TOP ABSTRACT INTRODUCTION Materials and Methods Results and Discussion REFERENCES

 
In both years, spring conditions were adequate for seedling emergence, and the growing season (May to August) precipitation (250 mm) was slightly above the 40-yr (1961–2000) long-term average. Consequently, all market classes of chickpea achieved an adequate plant establishment with the actual plant counts close to the targets (data not presented). The four levels of plant population treatments created different plant communities which allowed the determination of the morphological characteristics of the different chickpea classes.

Pod Production
Total number of fertile pods per plant decreased significantly as the plant population density increased from 20 to 50 plants m^-2 (Table 1); these patterns were similar for all three market classes. Plants grown at the high (50 plants m^-2) density produced approximately half as many fertile pods (per plant) as those grown at the low (20 plants m^-2) population density. The decreased pod production with increasing plant population density was presumably due to plant-to-plant competition for resources, as indicated from the Australian studies conducted by Beech and Leach (1989) and Jettner et al. (1999). There were significant differences in pod production among the three market classes examined in the present study. Desi chickpea produced the highest number of fertile pods per plant, which was more than double the number of pods produced by large-seeded kabuli, and was 20% higher than those produced by small-seeded kabuli chickpea. More than 96% of the pods contained one seed in large-seeded kabuli, while the one-seeded pods accounted for 80% of the total fertile pods for desi chickpea, and 75% for the small-seeded kabuli. The rest of the fertile pods contained two seeds. The small-seeded kabuli had the highest percentage (26%) of pods containing two seeds, followed by desi chickpea (19%). The large-seeded kabuli chickpea had <4% of the pods producing two seeds. The large-seeded kabuli chickpea apparently had limited sink size for accommodating more than one seed per pod.
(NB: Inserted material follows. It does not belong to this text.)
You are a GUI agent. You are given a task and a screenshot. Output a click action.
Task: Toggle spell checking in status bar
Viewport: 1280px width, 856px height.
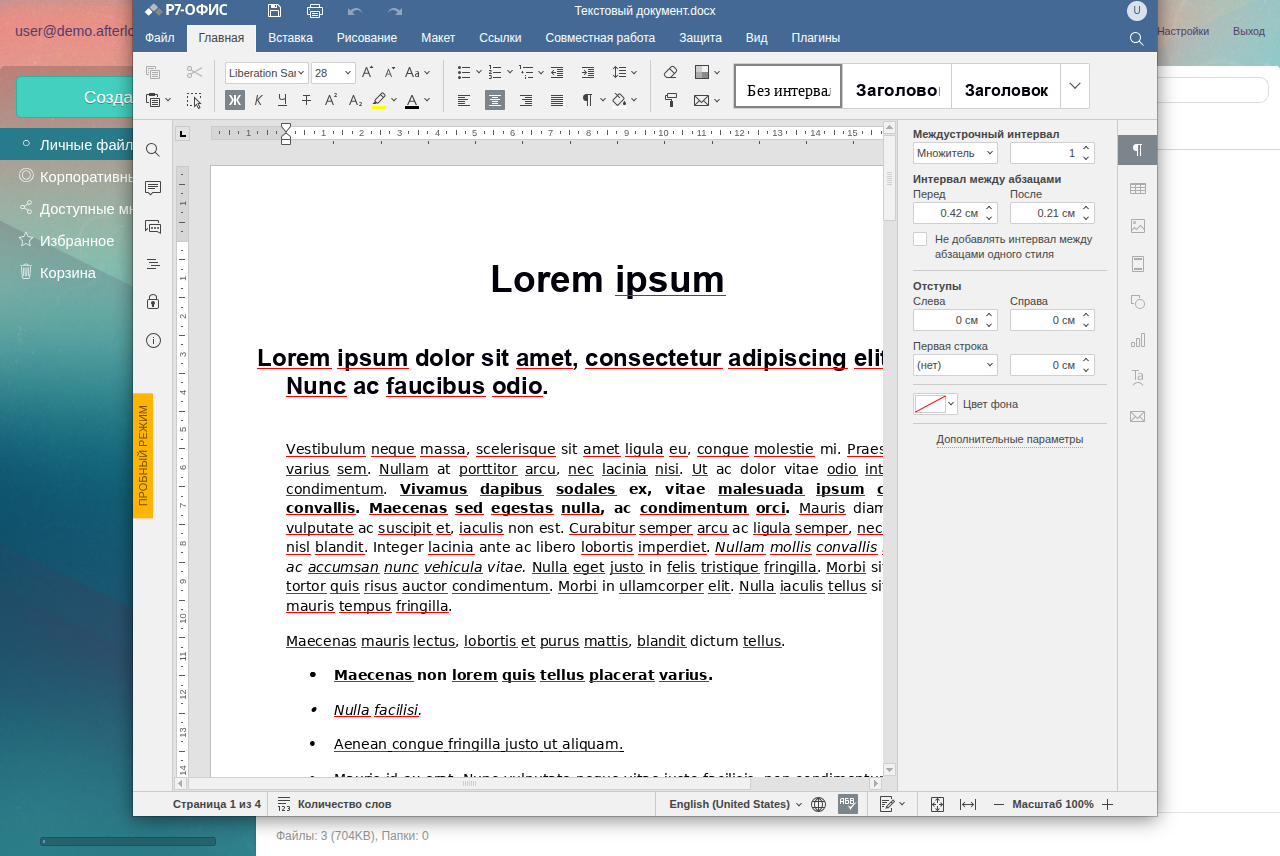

It was noteworthy that there was a high percentage of pods producing no seed in chickpea (Table 1). The large-seeded kabuli had the highest percentage pod infertility (17–23%), followed by the small-seeded kabuli (9–12%), with desi chickpea having the lowest (6%) percentage of infertile pods. With the increases of plant population density from 20 to 50 plants m^-2, the percentage pod infertility increased significantly for the two kabuli market classes (P < 0.01), whereas desi chickpea had a consistently low percentage pod infertility across the different plant population densities. These observations indicate that, compared with desi chickpea, the large-seeded kabuli chickpea not only has a limited capacity of forming sinks (as indicated by lower total number of pods per unit area), but also has a weaker ability to fill the sinks they formed (as indicated by the higher percentage pod infertility).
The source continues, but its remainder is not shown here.